Responding to the CO2 Coalition's "Facts #6 and #7" on CO2 Concentrations on Geologic Time Scales

CO2 Coalition's "fact #6" and "fact #7" are essentially identical, and both are largely just a rehash of statements made in previous "facts." Here we're told that "our current geologic period, the Quaternary, has seen the lowest average levels of carbon dioxide since the Precambrian." To support this claim, they took the data from the climate model in Berner 2001 and averaged all the CO2 concentration values for each Geologic period, ignoring the confidence intervals and the length of the period, and plotted the following graph. Note that each geologic period is shown as if they were the same length.

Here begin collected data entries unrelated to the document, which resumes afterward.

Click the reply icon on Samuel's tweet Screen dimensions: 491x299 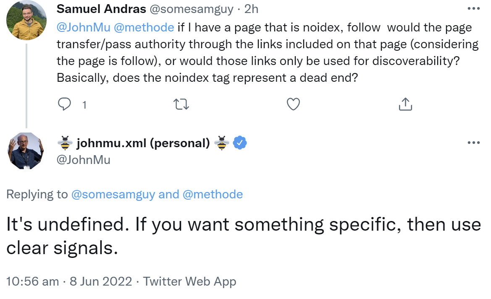coord(64,104)
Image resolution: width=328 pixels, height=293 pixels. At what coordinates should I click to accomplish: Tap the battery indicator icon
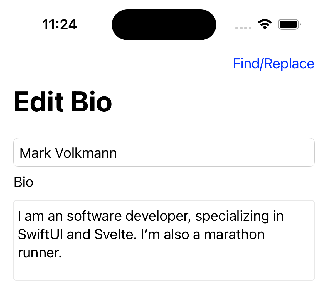tap(289, 24)
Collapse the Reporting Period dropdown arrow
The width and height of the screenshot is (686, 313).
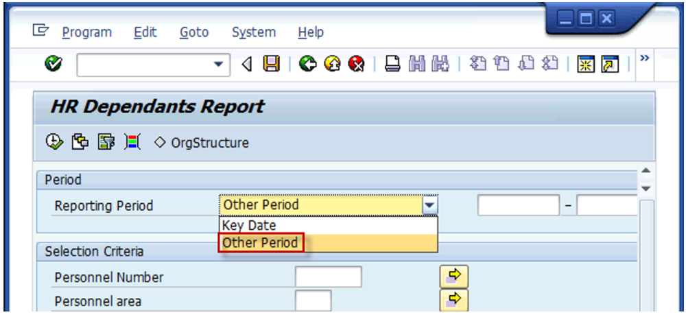429,205
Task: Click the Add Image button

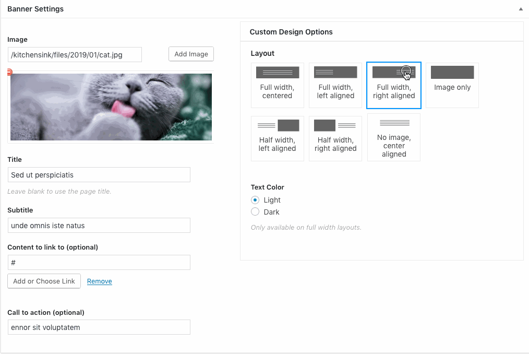Action: (191, 54)
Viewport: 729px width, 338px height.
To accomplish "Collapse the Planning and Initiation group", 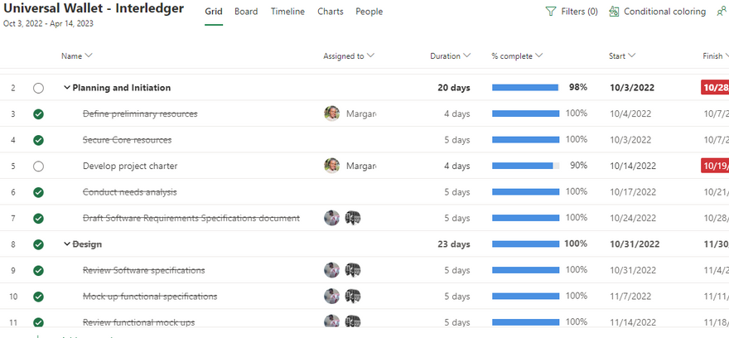I will tap(66, 88).
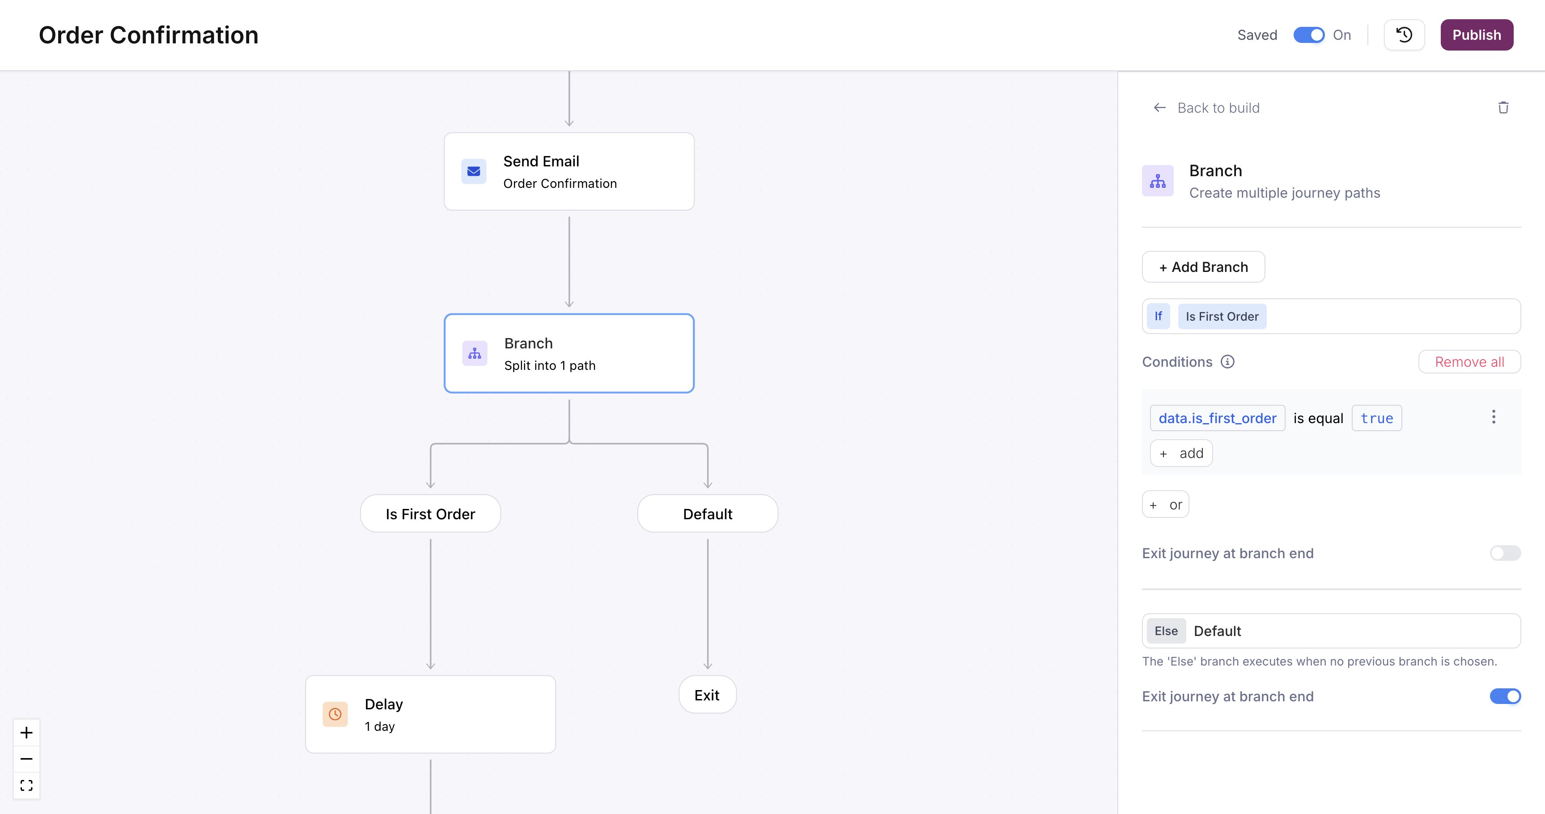Open the data.is_first_order field selector
This screenshot has width=1545, height=814.
(1217, 418)
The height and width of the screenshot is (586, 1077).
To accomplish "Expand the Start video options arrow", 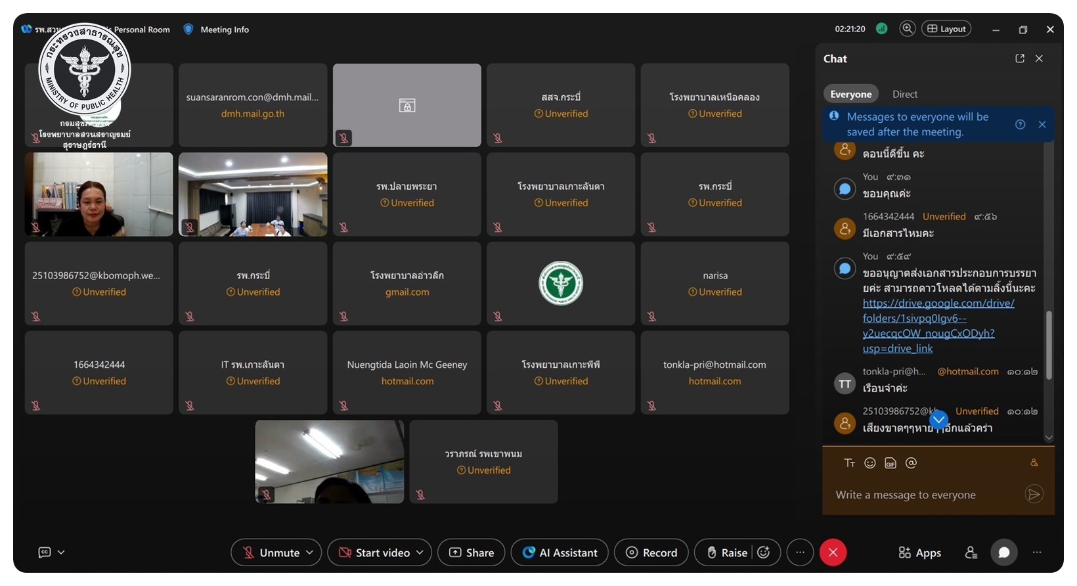I will click(420, 552).
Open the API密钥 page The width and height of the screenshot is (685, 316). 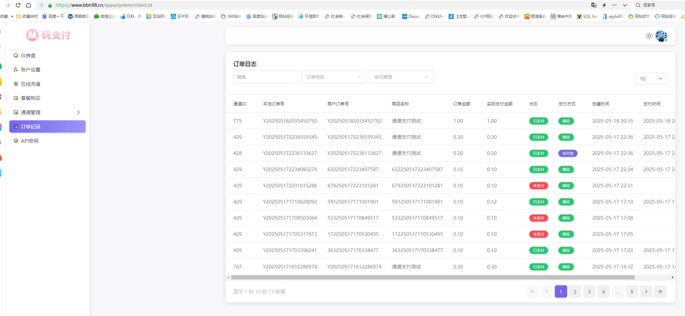click(29, 141)
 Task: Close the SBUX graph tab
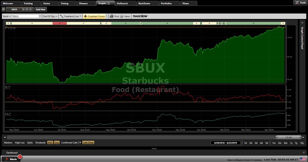click(30, 9)
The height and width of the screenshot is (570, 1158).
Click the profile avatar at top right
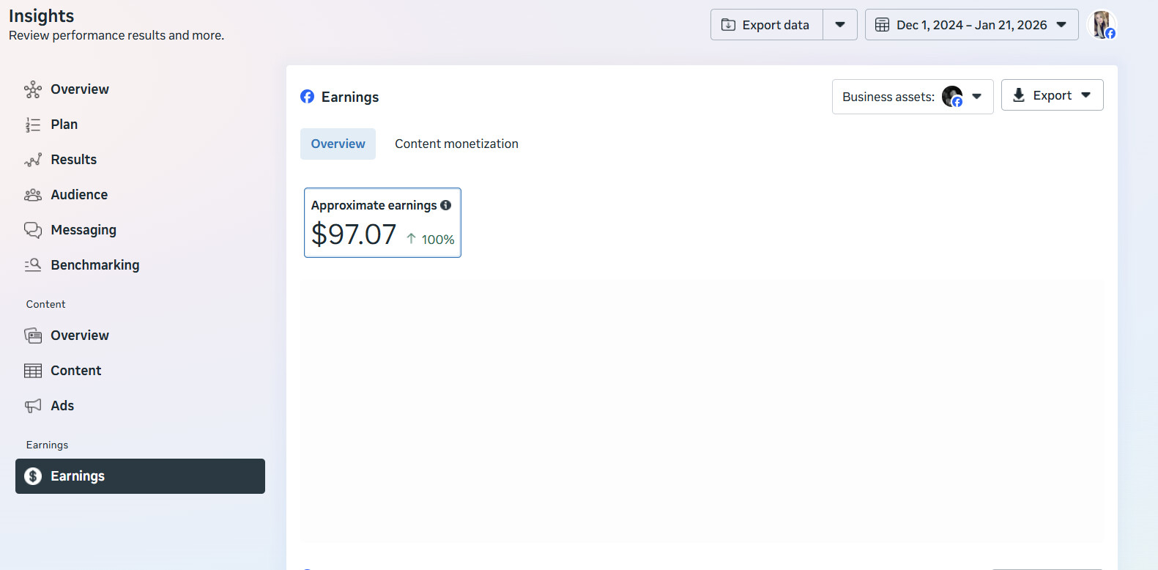(x=1102, y=25)
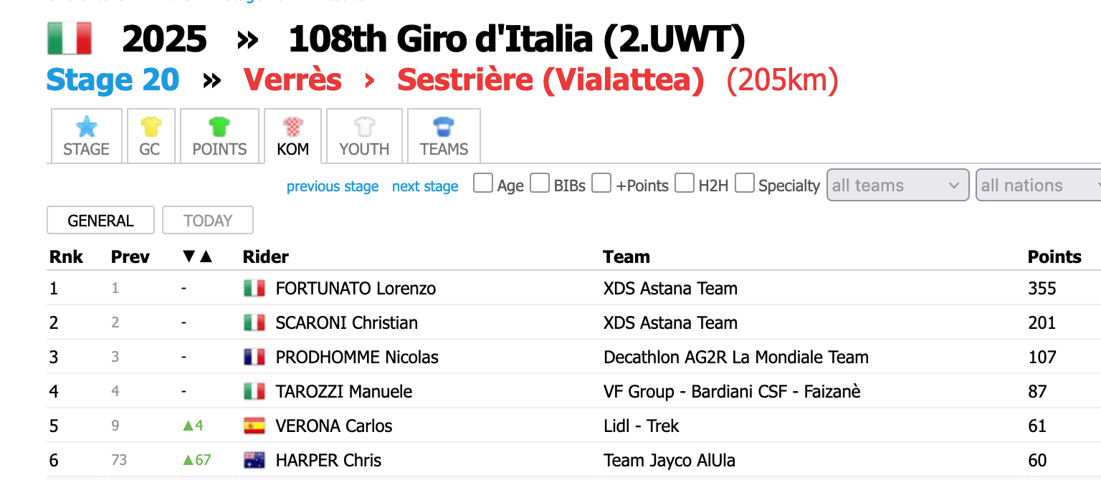Select the GENERAL classification view

coord(100,221)
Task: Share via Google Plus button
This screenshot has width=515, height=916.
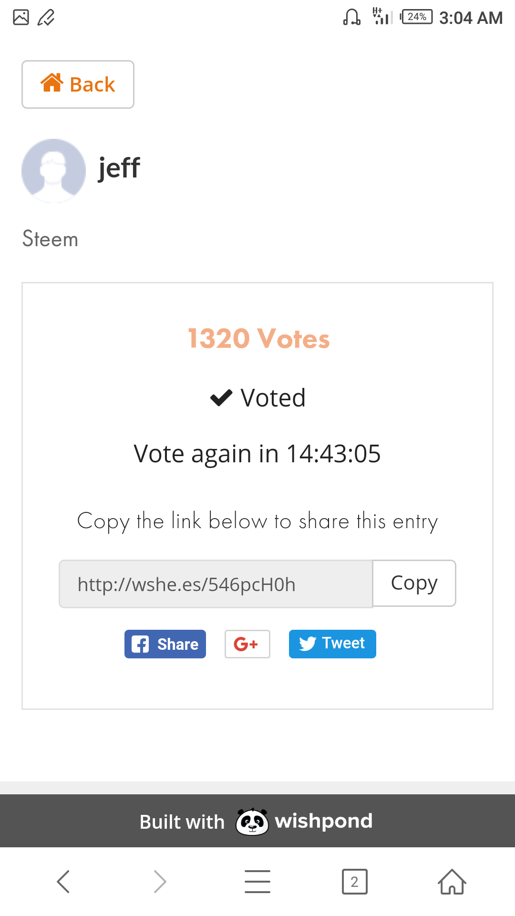Action: [x=247, y=644]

As I've already shared, CO2 proxies often paints a somewhat different picture from Berner 2001's climate model. The model has been updated several times since 2001, but the CO2 Coalition appears to be completely unaware of this. Here again is the proxy evidence we have for CO2. It's pretty sparse before the proliferation of vascular plants on land. 


CO2 Coalition's chart is also pretty disingenuous. The Quaternary has lasted only about 2.6 million years, while the Cretaceous lasted 79 million years. It's hardly a valid comparison to treat the Cretaceous and Quaternary equally. In fact, their "fact #7" nicely illustrates how short the Quaternary has been compared to other Geologic periods.


Has there been a Quaternary-length time frame in which CO2 levels dropped below the average CO2 concentrations of the Quaternary? Probably. During the Permian (which lasted 47 million years), CO2 levels dropped to ~100 ppm for about 1 million years in the early Permian and were likely ~200 ppm or lower for a longer period of time. The graph below shows how this time period compares to the range of CO2 values during the Quaternary glaciations (indicated to the right of the graph).


Of course, pretty much none of this has any relevance to current warming. The mere fact that throughout the Phanerozoic CO2 levels averaged higher than the Quaternary doesn't mean that the current increase in CO2 isn't harmful to human civilization. We built our civilizations during the relatively stable climate of the Holocene (the last 11,700 years of the Quaternary), where CO2 levels varied between 260 and 280 ppm. Human carbon emissions have increased this by 50% to 420 ppm, and the climate is quickly responding. Global climate is headed into territory that the Earth has not seen in the last 3 million years. Its the disruption of stability that is harmful, not the absolute value of CO2.